Sunday, December 19, 2010
Movie Review - Tron: Legacy (2010)
It is interesting to consider just how much of the cultural & evolutionary landscape has morphed since the days of the original video game systems, and personal computers housed in wooden cases with bulky dial-up modems. Memories flood of the early Commodore systems, and the upcoming issues of ENTER magazine, detailing the latest achievements of a small number of brilliant minds, longing for a new utopia residing with the ever changing world of the microprocessor. And as all this was happening, the young dreamer in me was transfixed by one film, willing to explore the depths of this strange new frontier. TRON in my childhood was less a gap filler in the days between when an Empire Struck Back, and A Jedi Returned, and more a promise of undreamt of possibility, strange valleys of black, and an almost spiritual peek into the world of computerization.
So why is the 200 million dollar-plus TRON:Legacy such a troublesome letdown? Aside from being one of the most benign megabudget films ever produced, it simply falls victim to a growing trend of film projects that seem merely made to co-opt nostalgia highs, with a little subculture nods in order to generate success through identification. Oh, sure, the tale of Kevin Flynn and his adventures in the cyberspace netherworld of "The Grid" was a simple, and at times bland exercise in ideas rather than story, but in regards to time there is a sense of fun and adventure that seems lost on this new attempt to expand that universe. In this wildly belated sequel/remake, years have passed since Flynn(again played by the ever wonderful Jeff Bridges, while most welcome,seems quite lost here) returned from the digital world to become a Bill Gates/Steve Jobs analogue who's son is left orphaned when in 1989, he again vanishes. This time, never to return. Flash forward 20 years, and the young Sam Flynn(Garrett Hedlund) has avoided his responsibility of inheriting his father's technological monolith, ENCOM Corp, and playing annual pranks on the current personnel in charge who have ideas more profit-centric than his more progressively-minded father. It is when old family friend, Alan Bradley (reprised by Bruce Boxleitner) that a mysterious message, possibly from his father has surfaced, which leads the reckless Flynn on a voyage into a darker, meaner version of the world his father once shared tales of. The system had been saved once before, but it is now an ever more threatening realm of gladiatorial combat as a spectre from the elder Flynn's past has a tightened grip on this vast digital society of programs.
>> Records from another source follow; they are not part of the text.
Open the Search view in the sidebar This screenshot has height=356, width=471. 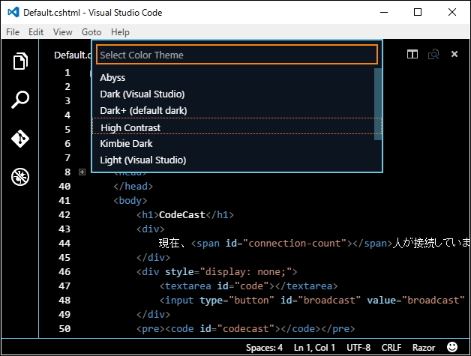point(21,100)
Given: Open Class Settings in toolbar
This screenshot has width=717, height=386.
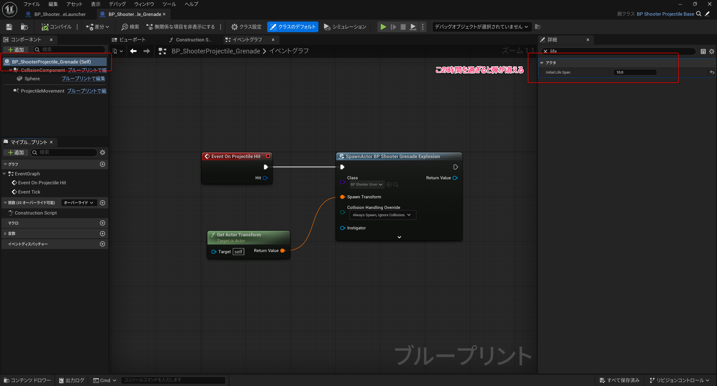Looking at the screenshot, I should click(246, 27).
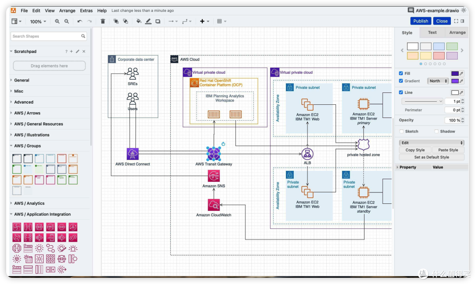
Task: Switch to the Text tab
Action: tap(432, 33)
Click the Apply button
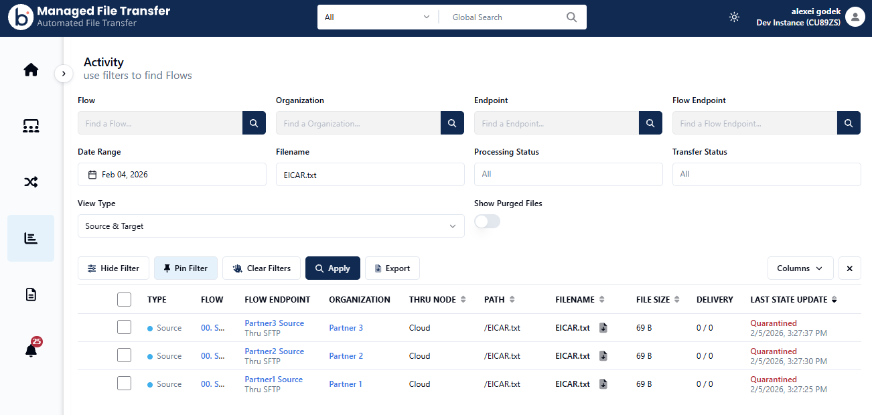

On paper, it is another spin on Homer, but in the hands of first-time director Joseph Kosinski, the film is an art director's wet dream, and a truly missed opportunity. Where we are meant to find reason to identify with Hedlund's wayward son, we are thrown headlong from situation to situation, with little to no context, which does little to help us understand his character, or even frame of mind before he is transported into the computer dimension. We are often expected to fill in those gaps ourselves. And in the hands of truly capable writers/directors, this could be possible. But here, it is a case of perhaps the screenwriters (Edward Kitsis & Adam Horowitz, as well as several other contributors) being so preoccupied with the visual fireworks, that Sam winds up little more than a cipher. And even as the film goes out of its way to hit those nostalgia buttons, it all rings hollow, as if to cover up what isn't really being said.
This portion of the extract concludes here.